Open Source Cloud Debate Rages On
One, and only one, open source project usually gains the upper hand in a new software category, but cloud has three tough contenders in OpenStack, CloudStack, and Eucalyptus. Must one win?
The role of open source firms has been to consolidate a set of rapidly occurring changes in a class of commercial software, frequently adding their own updates to the code and then commoditizing them in the marketplace. The Apache Web server did that. The JBoss Application Server under Marc Fleury's team of developers did it.
But in cloud software, the opposite is happening. There are no leading commercial products, but there are four open source projects. The commercial products are not advertising the capabilities of a new class of software; the open source projects are. And while one, and only one, open source project tends to gain the upper hand in each new category, there are three contenders in the cloud space, with none of them having a clear advantage.
The stage had been set with heightened tension between the three as Citrix announced in April that CloudStack would become an Apache project. Citrix had been a contributor to the OpenStack project. But Dholakia explained in an interview that Citrix bought Cloud.com "because we needed to be in the market sooner than OpenStack would allow to compete with VMware."

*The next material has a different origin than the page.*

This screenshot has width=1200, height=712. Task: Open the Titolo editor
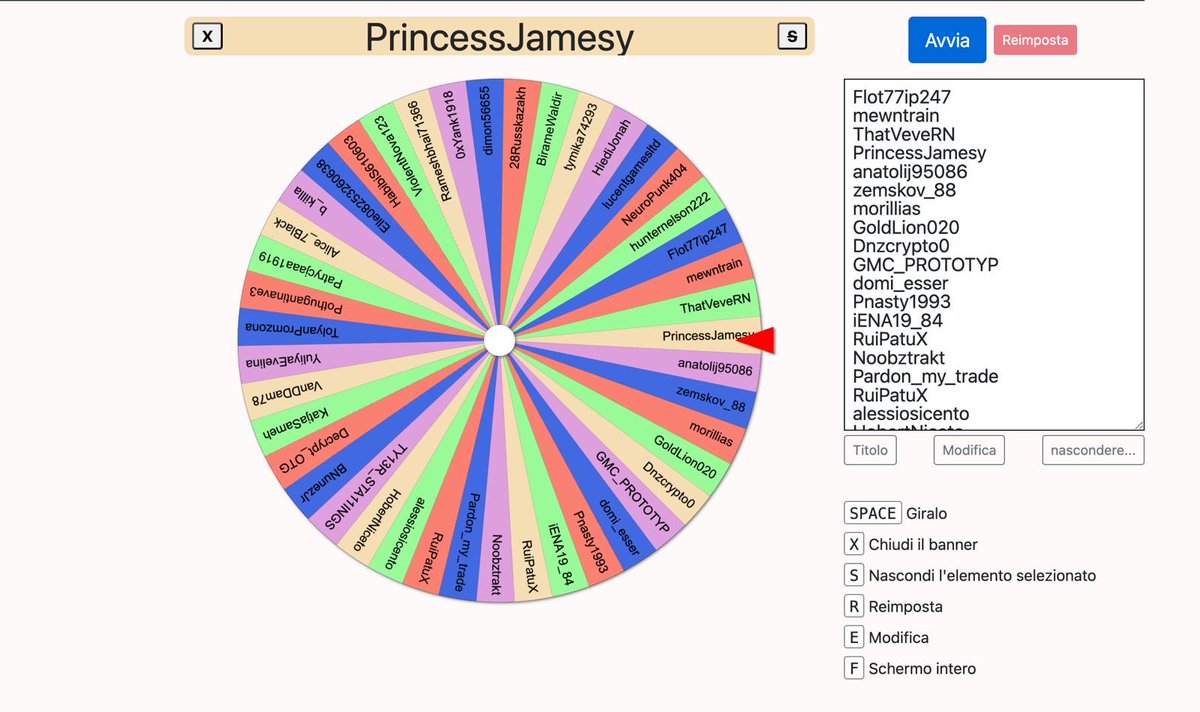pos(869,450)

Among OpenStack supporters, Kemp in particular responded with bitterness to Citrix's establishing another and competing open source project. Citrix's earlier support for OpenStack had been a front and it never intended to stick with the project to see it bear fruit, he supposedly said in comments cited by Eric Knorr at InfoWorld. Dholakia says that isn't so. Citrix was a major contributor to OpenStack and remains a contributor to this day.